- PROBLEM REQUIREMENTS -
Starting with the first line below, reproduce each line exactly until you have included the one bearing "Register Now (56, 171)".

- MATERIAL SHOWN -
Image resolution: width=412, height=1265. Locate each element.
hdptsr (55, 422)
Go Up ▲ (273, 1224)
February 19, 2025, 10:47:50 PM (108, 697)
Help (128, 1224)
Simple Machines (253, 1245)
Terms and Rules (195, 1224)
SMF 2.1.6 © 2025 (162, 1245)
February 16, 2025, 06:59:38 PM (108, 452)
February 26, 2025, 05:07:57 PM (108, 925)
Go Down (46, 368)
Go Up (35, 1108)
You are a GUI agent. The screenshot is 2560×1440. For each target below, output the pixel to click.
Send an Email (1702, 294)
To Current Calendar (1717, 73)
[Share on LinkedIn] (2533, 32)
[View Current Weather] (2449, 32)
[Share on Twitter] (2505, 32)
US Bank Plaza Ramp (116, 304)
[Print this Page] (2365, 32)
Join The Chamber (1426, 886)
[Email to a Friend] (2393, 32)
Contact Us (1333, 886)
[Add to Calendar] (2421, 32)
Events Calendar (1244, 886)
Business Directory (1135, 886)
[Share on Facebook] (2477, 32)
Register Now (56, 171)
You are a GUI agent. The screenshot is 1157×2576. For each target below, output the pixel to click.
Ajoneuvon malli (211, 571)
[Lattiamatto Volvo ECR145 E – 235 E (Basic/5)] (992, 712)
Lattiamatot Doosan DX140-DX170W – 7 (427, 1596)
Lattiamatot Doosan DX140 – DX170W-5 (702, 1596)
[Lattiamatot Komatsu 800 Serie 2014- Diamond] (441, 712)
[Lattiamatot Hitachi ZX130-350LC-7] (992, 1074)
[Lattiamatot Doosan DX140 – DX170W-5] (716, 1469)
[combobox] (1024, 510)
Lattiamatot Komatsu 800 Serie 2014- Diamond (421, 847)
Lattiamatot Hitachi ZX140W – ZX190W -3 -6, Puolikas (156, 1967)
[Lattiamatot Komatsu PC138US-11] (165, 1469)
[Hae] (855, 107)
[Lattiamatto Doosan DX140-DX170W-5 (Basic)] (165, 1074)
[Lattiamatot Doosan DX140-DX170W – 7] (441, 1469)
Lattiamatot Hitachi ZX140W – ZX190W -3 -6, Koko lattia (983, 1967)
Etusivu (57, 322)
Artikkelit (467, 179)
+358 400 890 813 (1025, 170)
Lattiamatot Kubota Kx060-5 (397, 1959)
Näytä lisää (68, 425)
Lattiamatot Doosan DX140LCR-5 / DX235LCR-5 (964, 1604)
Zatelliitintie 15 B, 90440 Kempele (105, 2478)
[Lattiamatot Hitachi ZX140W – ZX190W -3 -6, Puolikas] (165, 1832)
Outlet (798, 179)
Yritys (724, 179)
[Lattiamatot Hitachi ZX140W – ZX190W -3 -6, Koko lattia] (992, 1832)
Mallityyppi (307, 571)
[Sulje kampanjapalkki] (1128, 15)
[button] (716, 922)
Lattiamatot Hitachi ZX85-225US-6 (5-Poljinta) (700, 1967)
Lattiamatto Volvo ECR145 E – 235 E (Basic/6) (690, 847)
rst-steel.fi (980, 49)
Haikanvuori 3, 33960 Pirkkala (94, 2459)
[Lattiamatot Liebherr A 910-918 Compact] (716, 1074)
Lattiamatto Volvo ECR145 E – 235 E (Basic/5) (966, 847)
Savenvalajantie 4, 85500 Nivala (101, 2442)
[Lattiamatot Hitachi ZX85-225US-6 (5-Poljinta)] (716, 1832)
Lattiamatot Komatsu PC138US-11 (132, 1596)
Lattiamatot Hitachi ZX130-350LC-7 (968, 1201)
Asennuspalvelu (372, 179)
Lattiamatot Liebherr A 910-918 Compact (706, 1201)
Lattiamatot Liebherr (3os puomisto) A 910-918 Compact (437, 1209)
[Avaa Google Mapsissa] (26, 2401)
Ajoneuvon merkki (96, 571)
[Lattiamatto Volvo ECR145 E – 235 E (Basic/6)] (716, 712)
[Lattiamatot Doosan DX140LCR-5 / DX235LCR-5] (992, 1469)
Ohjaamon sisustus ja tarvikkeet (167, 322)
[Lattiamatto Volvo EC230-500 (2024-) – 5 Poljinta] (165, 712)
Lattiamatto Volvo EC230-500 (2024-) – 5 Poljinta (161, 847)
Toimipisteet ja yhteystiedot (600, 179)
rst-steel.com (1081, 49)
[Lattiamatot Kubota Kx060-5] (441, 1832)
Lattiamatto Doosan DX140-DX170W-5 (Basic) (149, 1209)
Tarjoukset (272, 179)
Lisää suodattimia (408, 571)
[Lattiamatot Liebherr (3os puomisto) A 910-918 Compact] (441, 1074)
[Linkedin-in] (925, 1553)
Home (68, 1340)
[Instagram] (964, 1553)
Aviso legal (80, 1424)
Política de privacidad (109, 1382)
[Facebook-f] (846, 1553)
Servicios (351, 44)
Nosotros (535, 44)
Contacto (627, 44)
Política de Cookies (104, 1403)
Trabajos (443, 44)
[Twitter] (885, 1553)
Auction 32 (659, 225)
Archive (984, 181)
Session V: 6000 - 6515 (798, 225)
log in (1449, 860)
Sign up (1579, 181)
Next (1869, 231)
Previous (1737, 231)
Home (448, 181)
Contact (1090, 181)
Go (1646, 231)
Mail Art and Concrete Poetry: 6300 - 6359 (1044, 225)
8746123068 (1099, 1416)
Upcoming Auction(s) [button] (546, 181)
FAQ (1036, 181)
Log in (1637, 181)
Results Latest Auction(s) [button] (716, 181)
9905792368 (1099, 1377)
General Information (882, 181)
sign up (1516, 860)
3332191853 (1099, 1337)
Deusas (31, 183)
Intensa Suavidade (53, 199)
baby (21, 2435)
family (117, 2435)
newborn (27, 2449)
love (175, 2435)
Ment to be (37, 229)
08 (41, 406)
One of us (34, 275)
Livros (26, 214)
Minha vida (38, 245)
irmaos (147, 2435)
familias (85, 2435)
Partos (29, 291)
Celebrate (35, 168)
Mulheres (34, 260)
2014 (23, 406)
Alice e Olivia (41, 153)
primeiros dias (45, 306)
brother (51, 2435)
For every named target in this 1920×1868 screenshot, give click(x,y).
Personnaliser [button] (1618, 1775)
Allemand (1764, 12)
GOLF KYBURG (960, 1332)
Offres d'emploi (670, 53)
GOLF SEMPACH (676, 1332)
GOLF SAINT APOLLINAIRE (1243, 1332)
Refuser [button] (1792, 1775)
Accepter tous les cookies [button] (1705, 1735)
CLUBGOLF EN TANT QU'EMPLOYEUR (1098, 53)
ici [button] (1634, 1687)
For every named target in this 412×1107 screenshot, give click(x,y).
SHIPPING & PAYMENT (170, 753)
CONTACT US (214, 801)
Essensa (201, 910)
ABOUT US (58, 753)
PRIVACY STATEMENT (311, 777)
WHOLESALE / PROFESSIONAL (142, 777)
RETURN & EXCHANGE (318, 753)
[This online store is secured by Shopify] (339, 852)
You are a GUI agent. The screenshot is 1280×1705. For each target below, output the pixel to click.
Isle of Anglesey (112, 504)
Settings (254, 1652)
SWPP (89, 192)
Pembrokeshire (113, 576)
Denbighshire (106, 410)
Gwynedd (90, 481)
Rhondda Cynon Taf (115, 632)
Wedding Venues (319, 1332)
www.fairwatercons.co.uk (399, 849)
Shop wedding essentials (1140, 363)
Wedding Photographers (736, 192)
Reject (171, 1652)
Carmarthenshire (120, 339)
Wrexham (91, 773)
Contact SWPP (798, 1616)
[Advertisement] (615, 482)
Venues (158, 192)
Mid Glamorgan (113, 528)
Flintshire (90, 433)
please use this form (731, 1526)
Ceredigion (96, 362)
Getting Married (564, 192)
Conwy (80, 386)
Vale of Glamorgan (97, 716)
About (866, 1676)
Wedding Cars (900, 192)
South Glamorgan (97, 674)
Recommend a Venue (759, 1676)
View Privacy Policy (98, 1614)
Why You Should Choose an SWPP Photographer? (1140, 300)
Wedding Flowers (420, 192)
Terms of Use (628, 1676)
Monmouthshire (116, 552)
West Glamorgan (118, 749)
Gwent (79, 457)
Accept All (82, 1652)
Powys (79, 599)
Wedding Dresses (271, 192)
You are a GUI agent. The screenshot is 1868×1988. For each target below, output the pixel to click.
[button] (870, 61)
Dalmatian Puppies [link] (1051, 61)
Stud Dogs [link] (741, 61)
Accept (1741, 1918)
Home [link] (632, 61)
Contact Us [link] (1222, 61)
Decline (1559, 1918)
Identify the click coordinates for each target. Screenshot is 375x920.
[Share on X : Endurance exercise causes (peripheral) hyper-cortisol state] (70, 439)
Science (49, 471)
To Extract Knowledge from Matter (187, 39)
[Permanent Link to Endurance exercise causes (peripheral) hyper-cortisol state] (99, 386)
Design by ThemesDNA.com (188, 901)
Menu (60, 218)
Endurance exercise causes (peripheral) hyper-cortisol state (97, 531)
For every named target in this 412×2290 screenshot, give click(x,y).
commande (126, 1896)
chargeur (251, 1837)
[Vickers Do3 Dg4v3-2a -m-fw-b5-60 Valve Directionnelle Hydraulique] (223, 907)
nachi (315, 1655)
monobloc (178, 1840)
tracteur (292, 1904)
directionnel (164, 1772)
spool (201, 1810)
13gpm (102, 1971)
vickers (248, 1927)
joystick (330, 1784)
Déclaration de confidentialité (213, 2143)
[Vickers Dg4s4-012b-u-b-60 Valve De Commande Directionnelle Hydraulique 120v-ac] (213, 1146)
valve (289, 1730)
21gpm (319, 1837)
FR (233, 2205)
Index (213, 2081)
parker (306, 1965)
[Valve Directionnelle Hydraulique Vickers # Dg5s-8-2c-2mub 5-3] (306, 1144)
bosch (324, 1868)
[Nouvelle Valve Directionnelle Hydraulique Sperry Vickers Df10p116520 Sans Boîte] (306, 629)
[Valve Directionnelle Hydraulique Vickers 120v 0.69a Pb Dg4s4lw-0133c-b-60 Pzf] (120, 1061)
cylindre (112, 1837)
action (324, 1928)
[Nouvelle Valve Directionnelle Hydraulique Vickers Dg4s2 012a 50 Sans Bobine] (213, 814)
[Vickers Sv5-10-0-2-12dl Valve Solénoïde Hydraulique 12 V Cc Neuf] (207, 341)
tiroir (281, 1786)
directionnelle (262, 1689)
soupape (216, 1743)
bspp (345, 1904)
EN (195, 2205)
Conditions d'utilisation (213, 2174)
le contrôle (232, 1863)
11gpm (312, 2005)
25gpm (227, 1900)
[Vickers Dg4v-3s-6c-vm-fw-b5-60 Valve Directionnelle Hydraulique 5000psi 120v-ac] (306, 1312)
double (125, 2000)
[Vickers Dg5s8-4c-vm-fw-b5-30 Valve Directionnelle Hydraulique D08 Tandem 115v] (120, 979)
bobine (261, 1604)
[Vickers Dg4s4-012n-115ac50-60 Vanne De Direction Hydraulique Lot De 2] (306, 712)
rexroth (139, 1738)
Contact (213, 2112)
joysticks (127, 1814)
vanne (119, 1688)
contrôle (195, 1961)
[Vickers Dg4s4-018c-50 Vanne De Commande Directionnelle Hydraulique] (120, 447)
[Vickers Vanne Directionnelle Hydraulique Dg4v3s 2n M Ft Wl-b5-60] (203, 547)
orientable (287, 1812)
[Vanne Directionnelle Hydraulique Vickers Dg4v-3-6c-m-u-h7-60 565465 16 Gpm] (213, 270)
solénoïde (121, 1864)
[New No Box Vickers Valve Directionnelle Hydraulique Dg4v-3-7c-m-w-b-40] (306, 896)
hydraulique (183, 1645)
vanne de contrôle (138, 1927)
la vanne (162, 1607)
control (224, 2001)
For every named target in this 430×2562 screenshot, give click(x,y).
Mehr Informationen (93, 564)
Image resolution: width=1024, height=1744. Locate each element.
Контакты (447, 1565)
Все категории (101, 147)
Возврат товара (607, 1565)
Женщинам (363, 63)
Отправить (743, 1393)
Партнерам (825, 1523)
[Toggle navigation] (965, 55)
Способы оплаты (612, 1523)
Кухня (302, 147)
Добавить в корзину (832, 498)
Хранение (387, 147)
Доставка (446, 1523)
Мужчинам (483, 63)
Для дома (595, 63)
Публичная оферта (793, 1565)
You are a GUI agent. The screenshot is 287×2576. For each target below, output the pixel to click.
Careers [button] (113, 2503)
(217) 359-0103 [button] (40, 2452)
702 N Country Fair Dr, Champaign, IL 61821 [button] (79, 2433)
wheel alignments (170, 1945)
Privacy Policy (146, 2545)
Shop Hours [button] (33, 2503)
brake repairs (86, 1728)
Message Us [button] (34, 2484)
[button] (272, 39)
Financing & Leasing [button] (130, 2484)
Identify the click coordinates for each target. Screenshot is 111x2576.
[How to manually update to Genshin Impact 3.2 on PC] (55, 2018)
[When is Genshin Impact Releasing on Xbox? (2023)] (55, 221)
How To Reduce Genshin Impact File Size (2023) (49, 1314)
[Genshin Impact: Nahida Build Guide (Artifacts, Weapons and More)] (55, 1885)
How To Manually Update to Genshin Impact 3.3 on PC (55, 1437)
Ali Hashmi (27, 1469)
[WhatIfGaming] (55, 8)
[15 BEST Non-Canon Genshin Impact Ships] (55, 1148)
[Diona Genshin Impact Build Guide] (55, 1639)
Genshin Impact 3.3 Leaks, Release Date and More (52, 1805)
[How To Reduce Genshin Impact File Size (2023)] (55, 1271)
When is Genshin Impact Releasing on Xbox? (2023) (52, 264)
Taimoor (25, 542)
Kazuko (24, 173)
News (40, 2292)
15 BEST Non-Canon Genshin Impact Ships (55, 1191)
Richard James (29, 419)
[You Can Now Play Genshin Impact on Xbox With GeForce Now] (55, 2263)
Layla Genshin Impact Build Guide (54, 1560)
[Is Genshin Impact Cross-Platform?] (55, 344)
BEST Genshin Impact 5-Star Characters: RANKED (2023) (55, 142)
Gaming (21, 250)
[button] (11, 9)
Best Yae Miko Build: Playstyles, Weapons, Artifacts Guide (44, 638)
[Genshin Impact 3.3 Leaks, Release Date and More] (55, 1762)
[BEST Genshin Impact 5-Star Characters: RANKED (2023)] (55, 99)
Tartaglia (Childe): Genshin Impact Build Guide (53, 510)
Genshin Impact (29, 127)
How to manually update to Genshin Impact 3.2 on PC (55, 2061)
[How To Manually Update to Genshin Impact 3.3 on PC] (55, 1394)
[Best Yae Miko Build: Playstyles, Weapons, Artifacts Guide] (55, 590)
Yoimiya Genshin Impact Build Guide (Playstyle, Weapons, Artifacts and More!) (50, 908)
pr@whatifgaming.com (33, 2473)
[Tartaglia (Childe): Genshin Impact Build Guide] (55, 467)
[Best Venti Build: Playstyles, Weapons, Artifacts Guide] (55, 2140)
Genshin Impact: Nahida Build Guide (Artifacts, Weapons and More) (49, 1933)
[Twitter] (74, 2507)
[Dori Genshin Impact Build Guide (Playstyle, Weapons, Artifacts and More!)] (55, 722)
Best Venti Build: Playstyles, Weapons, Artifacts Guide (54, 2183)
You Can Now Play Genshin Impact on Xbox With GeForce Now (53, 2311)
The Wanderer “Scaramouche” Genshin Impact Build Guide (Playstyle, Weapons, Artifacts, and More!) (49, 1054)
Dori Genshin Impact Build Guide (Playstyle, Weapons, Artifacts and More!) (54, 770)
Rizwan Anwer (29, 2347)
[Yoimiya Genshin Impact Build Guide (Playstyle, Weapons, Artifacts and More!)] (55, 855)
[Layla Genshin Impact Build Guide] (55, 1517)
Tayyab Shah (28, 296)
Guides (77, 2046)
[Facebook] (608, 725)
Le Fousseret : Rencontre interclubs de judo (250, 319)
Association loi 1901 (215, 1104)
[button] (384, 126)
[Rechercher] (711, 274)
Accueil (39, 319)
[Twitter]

- RESPONSE AREA -
Image resolution: width=412, height=1265. Locate each element.
hdptsr (55, 422)
Go Up ▲ (273, 1224)
February 19, 2025, 10:47:50 PM (108, 697)
Help (128, 1224)
Simple Machines (253, 1245)
Terms and Rules (195, 1224)
SMF 2.1.6 © 2025 (162, 1245)
February 16, 2025, 06:59:38 PM (108, 452)
February 26, 2025, 05:07:57 PM (108, 925)
Go Down (46, 368)
Go Up (35, 1108)
You are a GUI agent. The screenshot is 2560×1440. For each target below, output the pixel to click.
Send an Email (1702, 294)
To Current Calendar (1717, 73)
[Share on LinkedIn] (2533, 32)
[View Current Weather] (2449, 32)
[Share on Twitter] (2505, 32)
US Bank Plaza Ramp (116, 304)
[Print this Page] (2365, 32)
Join The Chamber (1426, 886)
[Email to a Friend] (2393, 32)
Contact Us (1333, 886)
[Add to Calendar] (2421, 32)
Events Calendar (1244, 886)
Business Directory (1135, 886)
[Share on Facebook] (2477, 32)
Register Now (56, 171)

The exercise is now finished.